Pursuant to a recent decision issued by the U.S. Equal Employment Opportunity Commission (EEOC), discrimination based on gender identity, change of sex, or transgender status now constitutes sex discrimination in violation of Title VII of the Civil Rights Act of 1964 (Title VII).

On April 24, 2012, the EEOC rendered this important decision in a case brought by Mia Macy, a transgender female, against Attorney General Eric Holder and the Department of Justice Bureau of Alcohol, Tobacco, Firearms and Explosives (the "Bureau") for discrimination based on transgender status. Macy had applied for a job with the Bureau while still presenting as a male. After receiving confirmation from the Bureau that she would receive the job pending completion of a background check, Macy informed the Bureau that she was about to have a sex change to become a female. Shortly thereafter, the Bureau told Macy that due to budgetary constraints the position she was seeking was no longer available. However, upon further inquiry by Macy, the Bureau indicated that someone else had been hired for the position.

Macy filed a complaint with the Bureau, alleging discrimination based on sex, gender identity (transgender woman), and sex stereotyping due to her sex change. The Bureau accepted her complaint but stated that it would process her sex discrimination claim under Title VII and EEOC regulations and separately process her gender identity and sex stereotyping claims under the Bureau's own adjudication process. Essentially, the Bureau was treating only Macy's sex discrimination claim as actionable under Title VII. Macy appealed this determination to the EEOC.

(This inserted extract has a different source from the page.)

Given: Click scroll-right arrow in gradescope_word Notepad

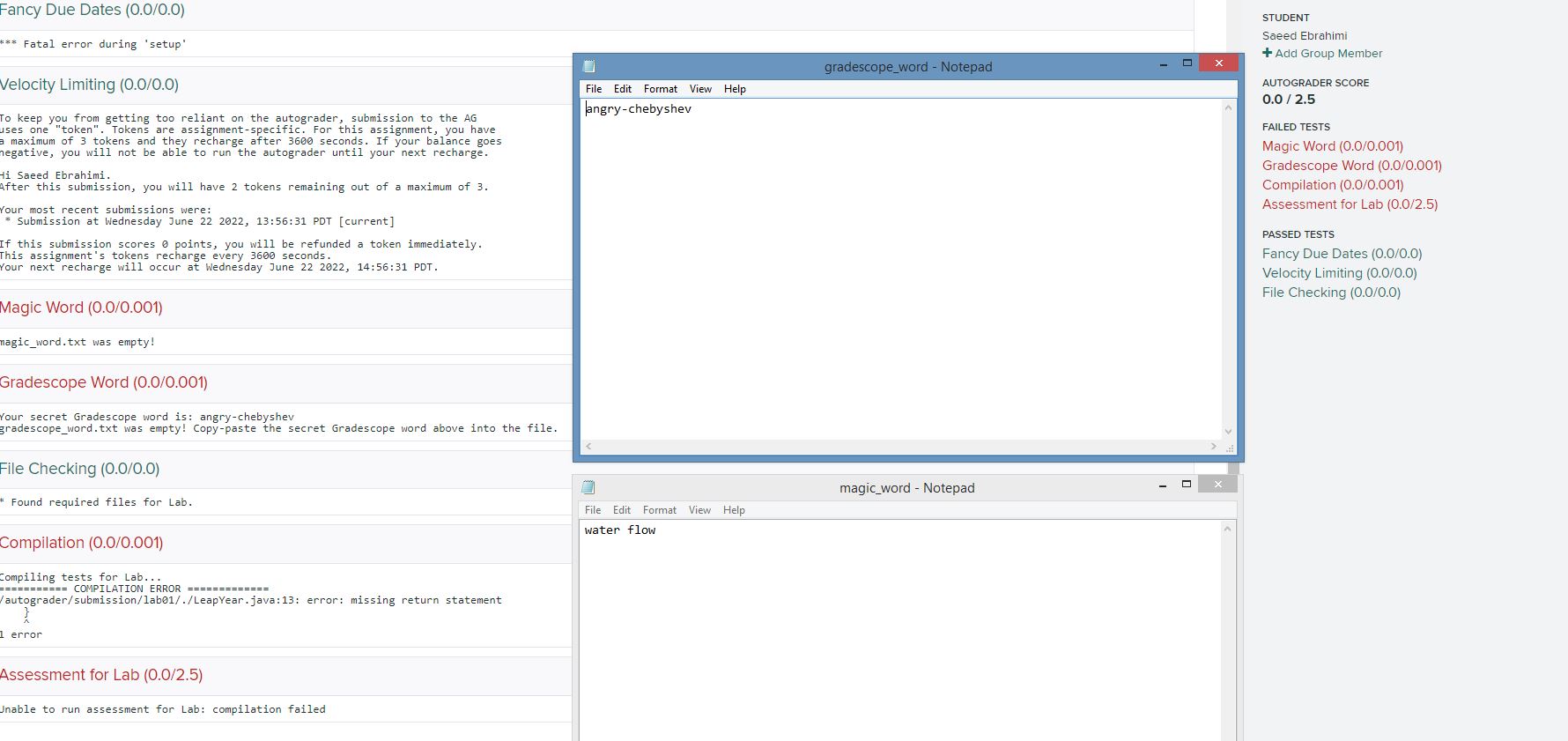Looking at the screenshot, I should [x=1213, y=447].
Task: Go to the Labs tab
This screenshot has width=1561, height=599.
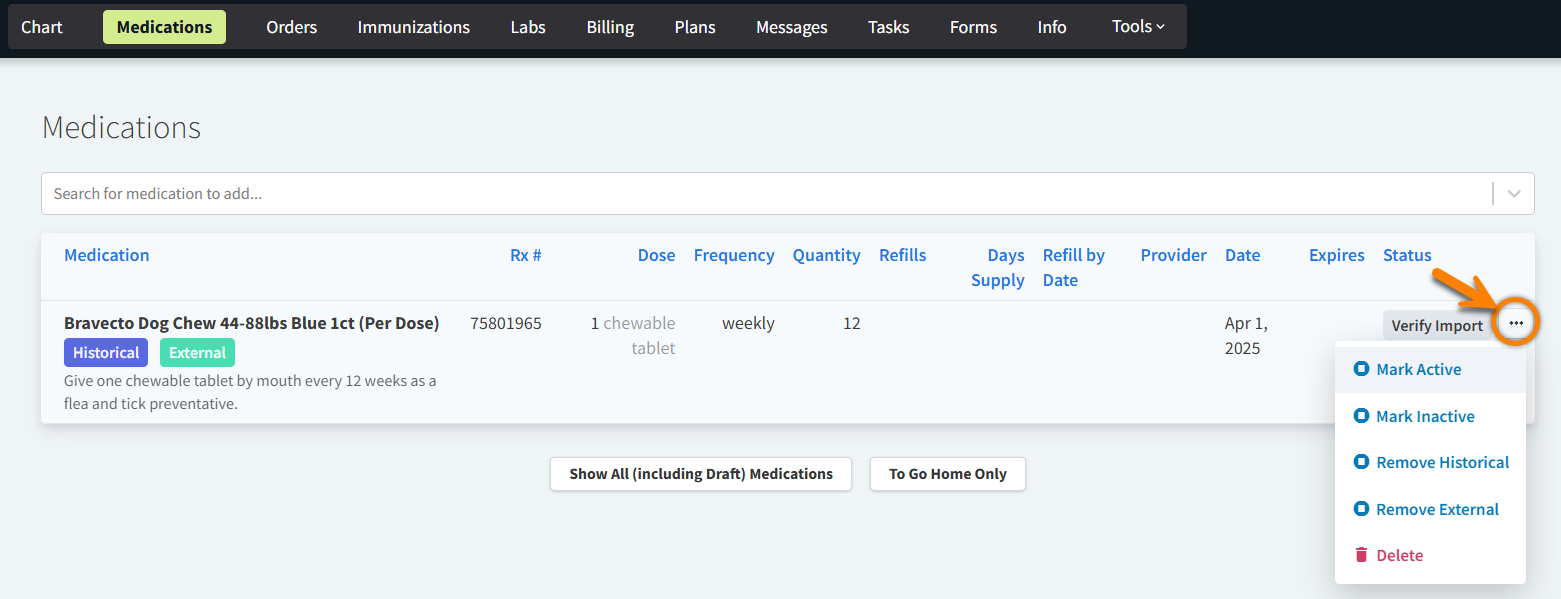Action: [x=528, y=27]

The EEOC found that the Bureau had erroneously broken Macy's complaint into separate claims, when, in reality, she had a single claim of discrimination based on sex. Title VII prohibits discrimination based on sex, which encompasses not just a person's biological sex but also gender stereotyping, such as discrimination based on an expectation of how a man or woman should appear and behave. The EEOC relied primarily on the U.S. Supreme Court's landmark decision in Price Waterhouse v. Hopkins, 490 U.S. 228 (1989), in which the Court found that sex stereotyping constitutes discrimination based on sex under Title VII. The Court explained that "[i]n the context of sex stereotyping, an employer who acts on the basis of a belief that a woman cannot be aggressive, or that she must not be, has acted on the basis of gender." Hopkins, 490 U.S. at 250. Based on Hopkins, the EEOC concluded that Title VII necessarily prohibits discrimination based on transgender status, which can be manifested as discrimination "against an employee because the individual has expressed his or her gender in a non-stereotypical fashion, because the employer is uncomfortable with the fact that the person has transitioned or is in the process of transitioning from one gender to another, or because the employer simply does not like that the person is identifying as a transgender person." Macy v. Holder.

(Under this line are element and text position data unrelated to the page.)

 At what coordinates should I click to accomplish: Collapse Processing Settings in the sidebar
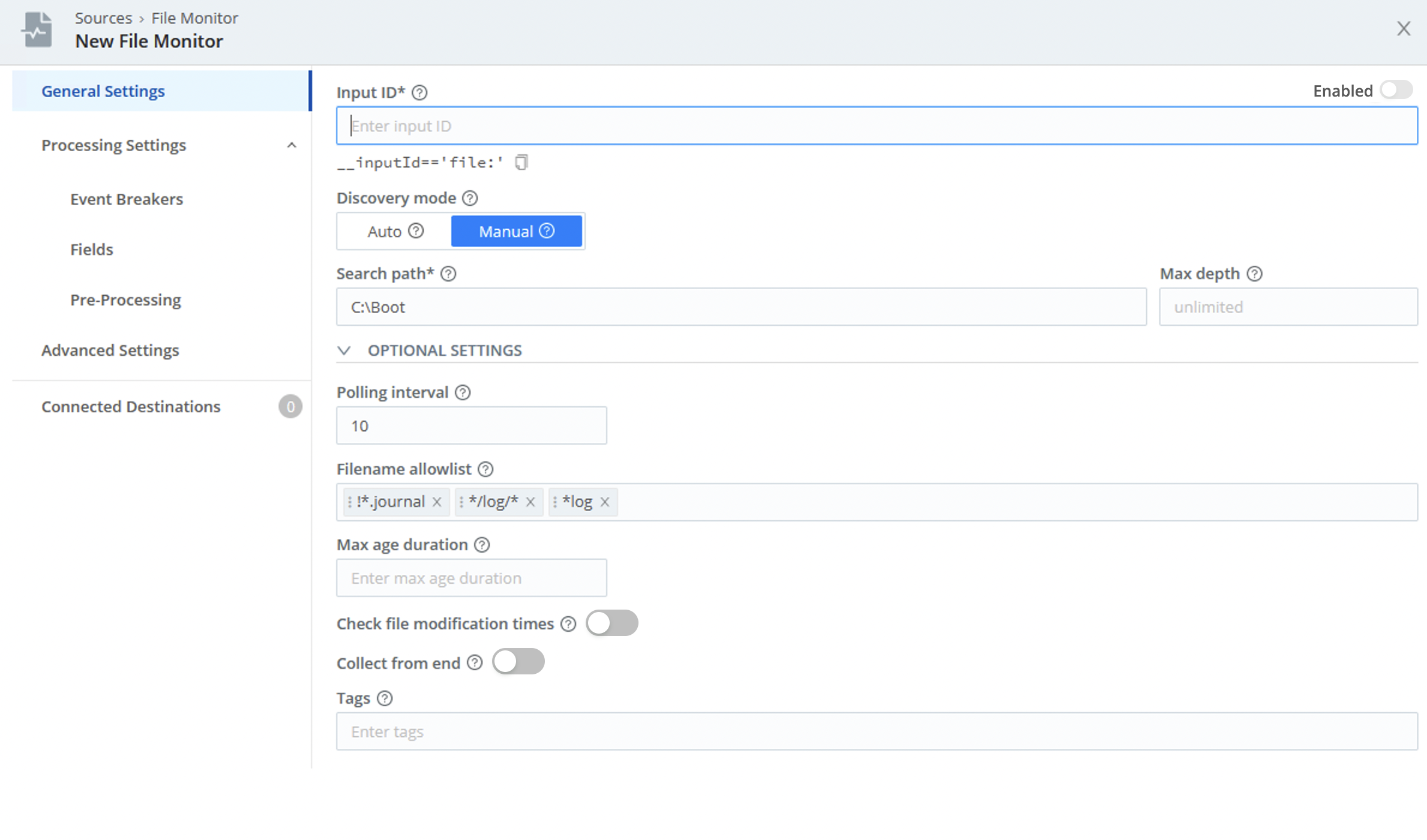(x=292, y=145)
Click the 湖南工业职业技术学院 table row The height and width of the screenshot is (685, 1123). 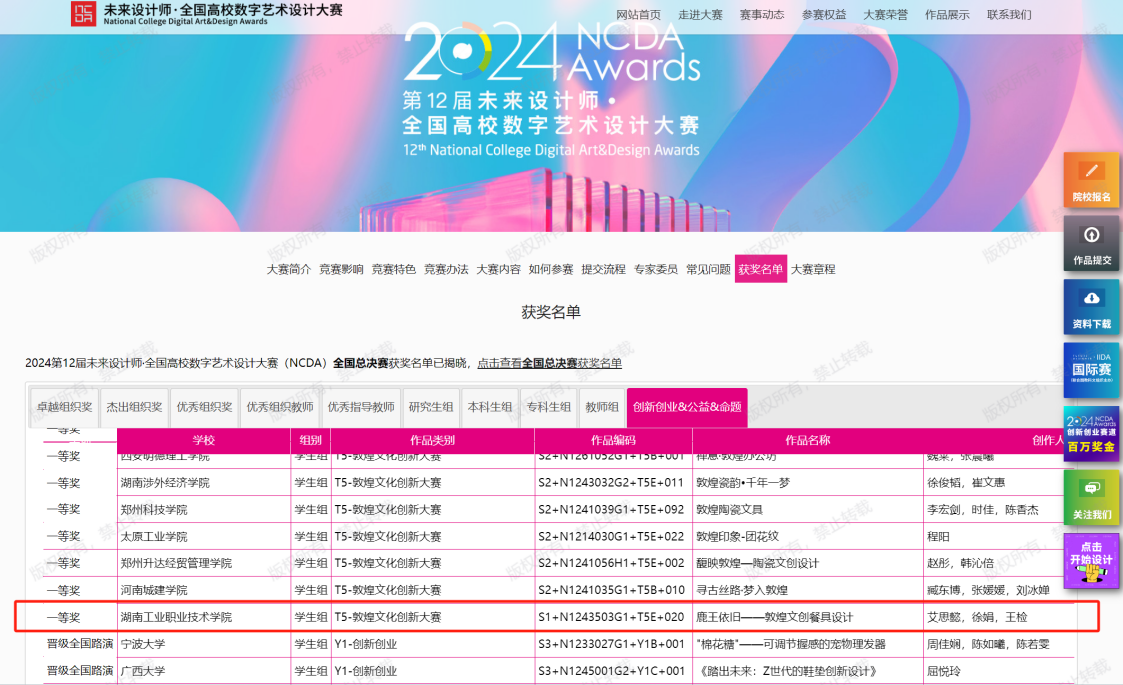coord(176,617)
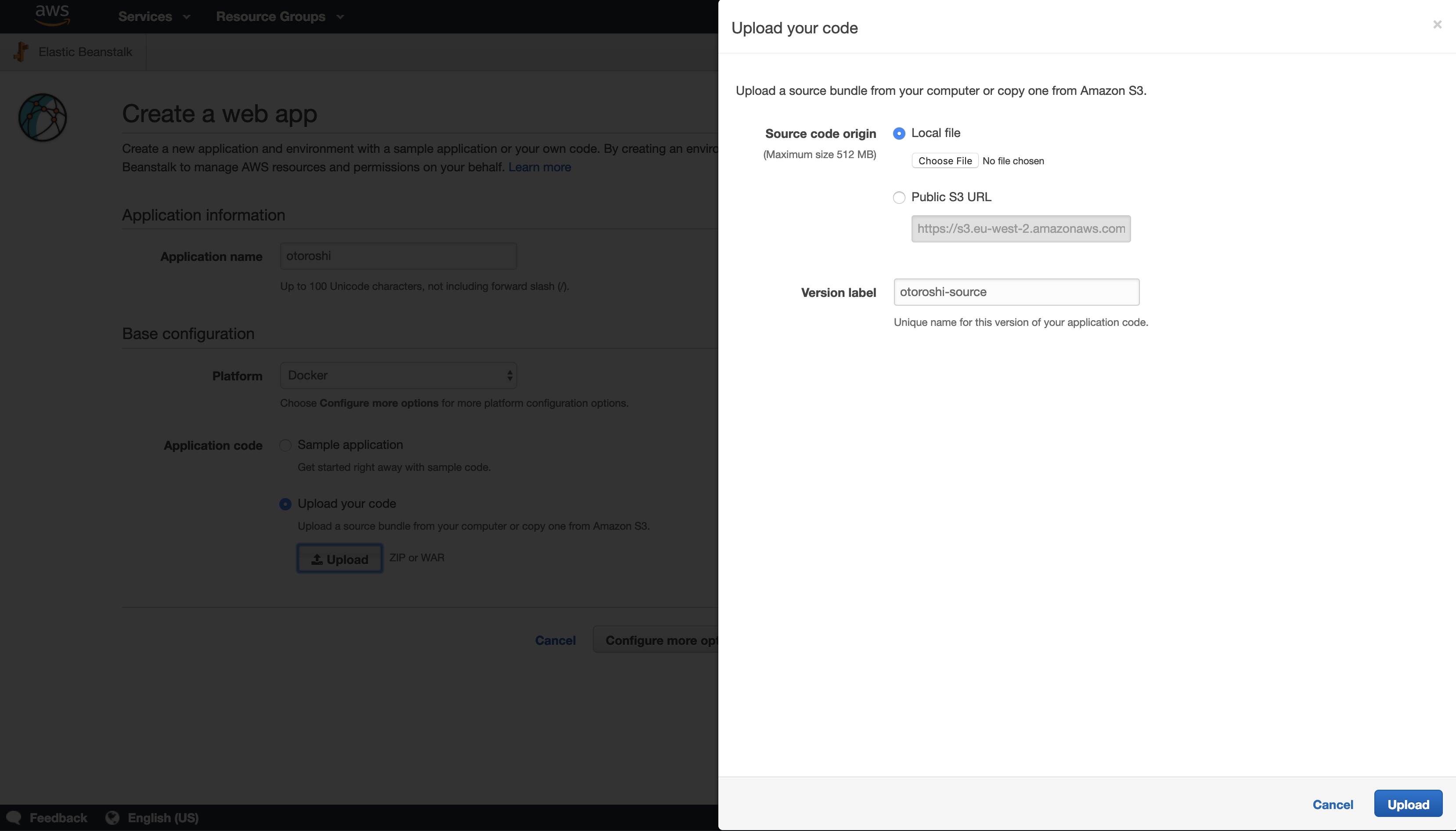Screen dimensions: 1456x831
Task: Open the Elastic Beanstalk tab
Action: [x=85, y=52]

The EEOC's decision clarified federal discrimination law as it applies to transgender people. Although the facts of the underlying case involved alleged discrimination in the government sector, the EEOC's decision is equally applicable to the private sector. Thus, private sector employers should be aware that the EEOC will consider discrimination against transgender employees or applicants to be prohibited by Title VII.